Crispín al principio parecía ser el escudero del Capitán Trueno, era quien le llevaba las armas y a menudo se dirigía a él llamándole mi capitán. Goliath , en cambio era una especie de soldado distinguido, uno de los cruzados a quienes mandaba el Capitán, con caracteres de lugarteniente. El tiempo, sin embargo, irá modificando ambas personalidades y no tardaremos en saber que el auténtico escudero del héroe es el forzudo Goliath mientras Crispín es en teoría una especie de hijo adoptivo.
En efecto, parece que poco después de que el Capitán Trueno saliera del feudo de su padre en busca de aventuras que el enfrentarán a los musulmanes invasores, topó con uno de éstos de extraordinario tamaño que resultó ser en realidad un leñador cristiano así disfrazado para mejor vengar a su familia muerta a manos de los sarracenos.

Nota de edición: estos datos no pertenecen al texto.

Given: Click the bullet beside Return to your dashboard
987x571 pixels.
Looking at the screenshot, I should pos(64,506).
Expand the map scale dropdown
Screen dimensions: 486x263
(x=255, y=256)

Goliatho y el Capitán Trueno simpatizaron al momento y el primero se convirtió desde entonces en el escudero del segundo. El caso de Crispín due diferente. Crispín era hijo del conde de Normandía, amigo y vecino de la familia del héroe. Un día, cuando la viuda del conde viajaba en una pequeña comitiva, fue atacada por una banda de moros y, herida de muerte, encomendó al Capitán Treno y Goliath, que ahuyentaran a los asaltantes, el cuidado y la educación de su hijo. Trueno y Goliath debieron sentirse muy agobiados durante un tiempo por la crianza y educación del muchacho, pero lo cierto es que cuando comenzaron sus aventuras públicas, Crispín tendría ya unos doce años, era un chico despierto y pudo acompañarles a tierras de moros.